> [Requirements]: Print the following lines without changing anything, covering every record.

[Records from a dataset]
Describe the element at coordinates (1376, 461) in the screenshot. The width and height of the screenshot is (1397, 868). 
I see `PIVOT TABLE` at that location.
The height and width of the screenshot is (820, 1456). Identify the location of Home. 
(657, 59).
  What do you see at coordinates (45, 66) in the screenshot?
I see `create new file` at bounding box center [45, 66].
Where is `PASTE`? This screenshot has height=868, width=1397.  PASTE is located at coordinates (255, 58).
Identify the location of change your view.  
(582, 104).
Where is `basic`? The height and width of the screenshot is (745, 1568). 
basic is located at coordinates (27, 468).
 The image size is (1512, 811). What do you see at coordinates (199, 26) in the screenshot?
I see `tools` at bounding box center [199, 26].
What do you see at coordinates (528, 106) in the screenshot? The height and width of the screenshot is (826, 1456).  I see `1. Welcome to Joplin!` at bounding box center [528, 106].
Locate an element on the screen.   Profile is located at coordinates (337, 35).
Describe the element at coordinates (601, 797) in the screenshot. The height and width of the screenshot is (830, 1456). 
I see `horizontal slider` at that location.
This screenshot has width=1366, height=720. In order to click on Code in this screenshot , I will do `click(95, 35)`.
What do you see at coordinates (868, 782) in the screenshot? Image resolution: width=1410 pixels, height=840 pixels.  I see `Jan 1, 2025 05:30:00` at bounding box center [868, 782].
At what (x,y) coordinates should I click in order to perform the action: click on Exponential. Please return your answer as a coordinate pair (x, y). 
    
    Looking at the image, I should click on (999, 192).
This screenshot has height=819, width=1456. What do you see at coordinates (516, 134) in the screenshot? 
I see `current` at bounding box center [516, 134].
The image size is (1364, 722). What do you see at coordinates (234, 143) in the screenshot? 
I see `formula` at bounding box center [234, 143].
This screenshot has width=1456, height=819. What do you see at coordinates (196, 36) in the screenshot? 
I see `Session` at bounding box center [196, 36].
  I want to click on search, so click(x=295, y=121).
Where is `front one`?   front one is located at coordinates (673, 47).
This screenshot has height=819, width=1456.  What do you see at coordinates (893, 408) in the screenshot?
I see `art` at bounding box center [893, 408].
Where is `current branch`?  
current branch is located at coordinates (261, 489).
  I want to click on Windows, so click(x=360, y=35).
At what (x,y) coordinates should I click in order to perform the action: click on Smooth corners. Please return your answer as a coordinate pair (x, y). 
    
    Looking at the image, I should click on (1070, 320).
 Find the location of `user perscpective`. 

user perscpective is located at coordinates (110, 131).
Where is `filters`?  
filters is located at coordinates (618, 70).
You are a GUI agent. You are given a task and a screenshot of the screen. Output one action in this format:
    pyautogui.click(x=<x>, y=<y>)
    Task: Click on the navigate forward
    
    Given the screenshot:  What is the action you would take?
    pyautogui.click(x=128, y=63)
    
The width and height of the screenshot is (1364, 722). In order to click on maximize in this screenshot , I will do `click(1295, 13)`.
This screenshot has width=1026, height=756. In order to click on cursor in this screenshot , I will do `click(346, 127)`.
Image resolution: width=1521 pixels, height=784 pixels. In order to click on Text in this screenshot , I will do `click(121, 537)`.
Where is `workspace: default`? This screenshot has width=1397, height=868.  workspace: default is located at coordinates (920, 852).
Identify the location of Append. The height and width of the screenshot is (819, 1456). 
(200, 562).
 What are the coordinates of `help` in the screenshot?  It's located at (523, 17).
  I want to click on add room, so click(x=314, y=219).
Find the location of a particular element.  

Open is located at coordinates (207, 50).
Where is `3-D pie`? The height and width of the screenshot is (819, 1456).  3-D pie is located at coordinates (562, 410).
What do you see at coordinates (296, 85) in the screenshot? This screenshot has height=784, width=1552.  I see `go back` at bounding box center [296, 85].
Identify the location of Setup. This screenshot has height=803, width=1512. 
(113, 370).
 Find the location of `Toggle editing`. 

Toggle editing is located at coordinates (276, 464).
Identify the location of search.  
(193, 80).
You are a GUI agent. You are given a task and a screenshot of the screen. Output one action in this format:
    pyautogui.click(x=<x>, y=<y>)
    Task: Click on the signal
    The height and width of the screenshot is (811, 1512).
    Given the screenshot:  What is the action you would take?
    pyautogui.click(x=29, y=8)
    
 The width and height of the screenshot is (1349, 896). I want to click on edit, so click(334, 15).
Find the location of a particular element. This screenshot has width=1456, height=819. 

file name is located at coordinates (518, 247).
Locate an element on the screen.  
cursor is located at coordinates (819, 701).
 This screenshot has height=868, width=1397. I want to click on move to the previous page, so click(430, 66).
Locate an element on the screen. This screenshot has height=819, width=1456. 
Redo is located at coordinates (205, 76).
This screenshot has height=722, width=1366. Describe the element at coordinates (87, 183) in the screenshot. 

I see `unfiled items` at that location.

> [Answer below]:
Describe the element at coordinates (1376, 461) in the screenshot. The width and height of the screenshot is (1397, 868). 
I see `PIVOT TABLE` at that location.
The height and width of the screenshot is (820, 1456). Identify the location of Home. 
(657, 59).
  What do you see at coordinates (45, 66) in the screenshot?
I see `create new file` at bounding box center [45, 66].
Where is `PASTE`? This screenshot has height=868, width=1397.  PASTE is located at coordinates (255, 58).
Identify the location of change your view.  
(582, 104).
Where is `basic`? The height and width of the screenshot is (745, 1568). 
basic is located at coordinates (27, 468).
 The image size is (1512, 811). What do you see at coordinates (199, 26) in the screenshot?
I see `tools` at bounding box center [199, 26].
What do you see at coordinates (528, 106) in the screenshot? The height and width of the screenshot is (826, 1456).  I see `1. Welcome to Joplin!` at bounding box center [528, 106].
Locate an element on the screen.   Profile is located at coordinates (337, 35).
Describe the element at coordinates (601, 797) in the screenshot. The height and width of the screenshot is (830, 1456). 
I see `horizontal slider` at that location.
This screenshot has width=1366, height=720. In order to click on Code in this screenshot , I will do `click(95, 35)`.
What do you see at coordinates (868, 782) in the screenshot? Image resolution: width=1410 pixels, height=840 pixels.  I see `Jan 1, 2025 05:30:00` at bounding box center [868, 782].
At what (x,y) coordinates should I click in order to perform the action: click on Exponential. Please return your answer as a coordinate pair (x, y). 
    
    Looking at the image, I should click on (999, 192).
This screenshot has height=819, width=1456. What do you see at coordinates (516, 134) in the screenshot? 
I see `current` at bounding box center [516, 134].
The image size is (1364, 722). What do you see at coordinates (234, 143) in the screenshot? 
I see `formula` at bounding box center [234, 143].
This screenshot has width=1456, height=819. What do you see at coordinates (196, 36) in the screenshot? 
I see `Session` at bounding box center [196, 36].
  I want to click on search, so click(x=295, y=121).
Where is `front one`?   front one is located at coordinates (673, 47).
This screenshot has height=819, width=1456.  What do you see at coordinates (893, 408) in the screenshot?
I see `art` at bounding box center [893, 408].
Where is `current branch`?  
current branch is located at coordinates (261, 489).
  I want to click on Windows, so click(x=360, y=35).
At what (x,y) coordinates should I click in order to perform the action: click on Smooth corners. Please return your answer as a coordinate pair (x, y). 
    
    Looking at the image, I should click on (1070, 320).
 Find the location of `user perscpective`. 

user perscpective is located at coordinates (110, 131).
Where is `filters`?  
filters is located at coordinates (618, 70).
You are a GUI agent. You are given a task and a screenshot of the screen. Output one action in this format:
    pyautogui.click(x=<x>, y=<y>)
    Task: Click on the navigate forward
    
    Given the screenshot:  What is the action you would take?
    pyautogui.click(x=128, y=63)
    
The width and height of the screenshot is (1364, 722). In order to click on maximize in this screenshot , I will do `click(1295, 13)`.
This screenshot has width=1026, height=756. In order to click on cursor in this screenshot , I will do `click(346, 127)`.
Image resolution: width=1521 pixels, height=784 pixels. In order to click on Text in this screenshot , I will do `click(121, 537)`.
Where is `workspace: default`? This screenshot has width=1397, height=868.  workspace: default is located at coordinates (920, 852).
Identify the location of Append. The height and width of the screenshot is (819, 1456). 
(200, 562).
 What are the coordinates of `help` in the screenshot?  It's located at (523, 17).
  I want to click on add room, so click(x=314, y=219).
Find the location of a particular element.  

Open is located at coordinates (207, 50).
Where is `3-D pie`? The height and width of the screenshot is (819, 1456).  3-D pie is located at coordinates (562, 410).
What do you see at coordinates (296, 85) in the screenshot? This screenshot has height=784, width=1552.  I see `go back` at bounding box center [296, 85].
Identify the location of Setup. This screenshot has height=803, width=1512. 
(113, 370).
 Find the location of `Toggle editing`. 

Toggle editing is located at coordinates (276, 464).
Identify the location of search.  
(193, 80).
You are a GUI agent. You are given a task and a screenshot of the screen. Output one action in this format:
    pyautogui.click(x=<x>, y=<y>)
    Task: Click on the signal
    The height and width of the screenshot is (811, 1512).
    Given the screenshot:  What is the action you would take?
    pyautogui.click(x=29, y=8)
    
 The width and height of the screenshot is (1349, 896). I want to click on edit, so click(334, 15).
Find the location of a particular element. This screenshot has width=1456, height=819. 

file name is located at coordinates (518, 247).
Locate an element on the screen.  
cursor is located at coordinates (819, 701).
 This screenshot has height=868, width=1397. I want to click on move to the previous page, so click(430, 66).
Locate an element on the screen. This screenshot has height=819, width=1456. 
Redo is located at coordinates (205, 76).
This screenshot has height=722, width=1366. Describe the element at coordinates (87, 183) in the screenshot. 

I see `unfiled items` at that location.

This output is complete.